[Agda] Encoding higher lambda calculus in agda

Jason -Zhong Sheng- Hu fdhzs2010 at hotmail.com
Thu Apr 5 05:01:58 CEST 2018 

my intuition was there is nothing special about system F, and all terms and types should be just able to fit into Set along. and indeed, someone has done the work: https://github.com/sstucki/system-f-agda


regarding stronger calculus, i do not see why they are not possible, except for dependent type itself(i.e. the strongest calculus of the cube).

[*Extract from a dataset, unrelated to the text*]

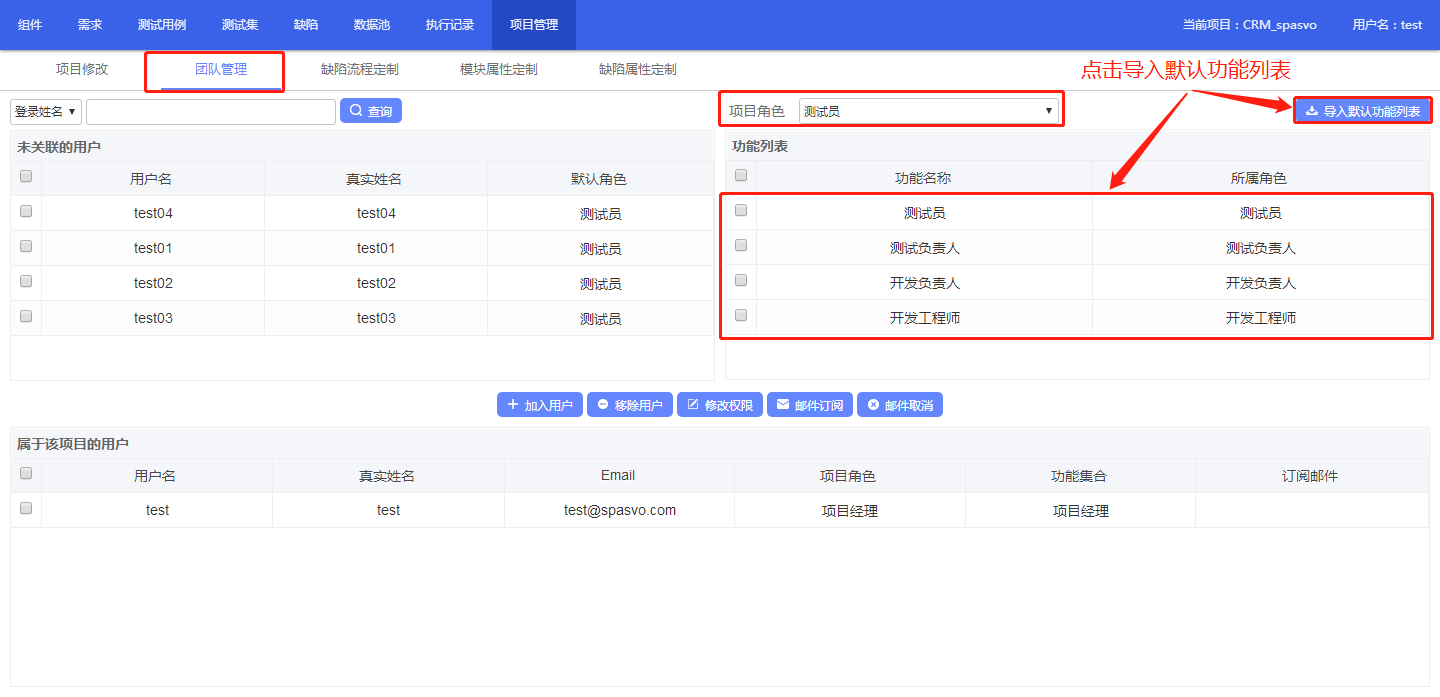The height and width of the screenshot is (697, 1440).
Task: Click the magnifier icon on 查询 button
Action: coord(355,111)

For example, it's straightforward to formalize Fsub in Coq: https://github.com/plclub/metalib/tree/master/Fsub


The modelling calculus of Scala, (dependent object types, DOT), for example, has type dependent types, type dependent values, and a weak form of value dependent types, which can also be proved with terms and types in Set: https://github.com/samuelgruetter/dot-calculus https://github.com/amaurremi/dot-calculus


Though in Coq, the terms and types are defined in Set, which roughly corresponds to Set in Agda, and that hopefully means you won't need to go above Set 2 to prove it's sound.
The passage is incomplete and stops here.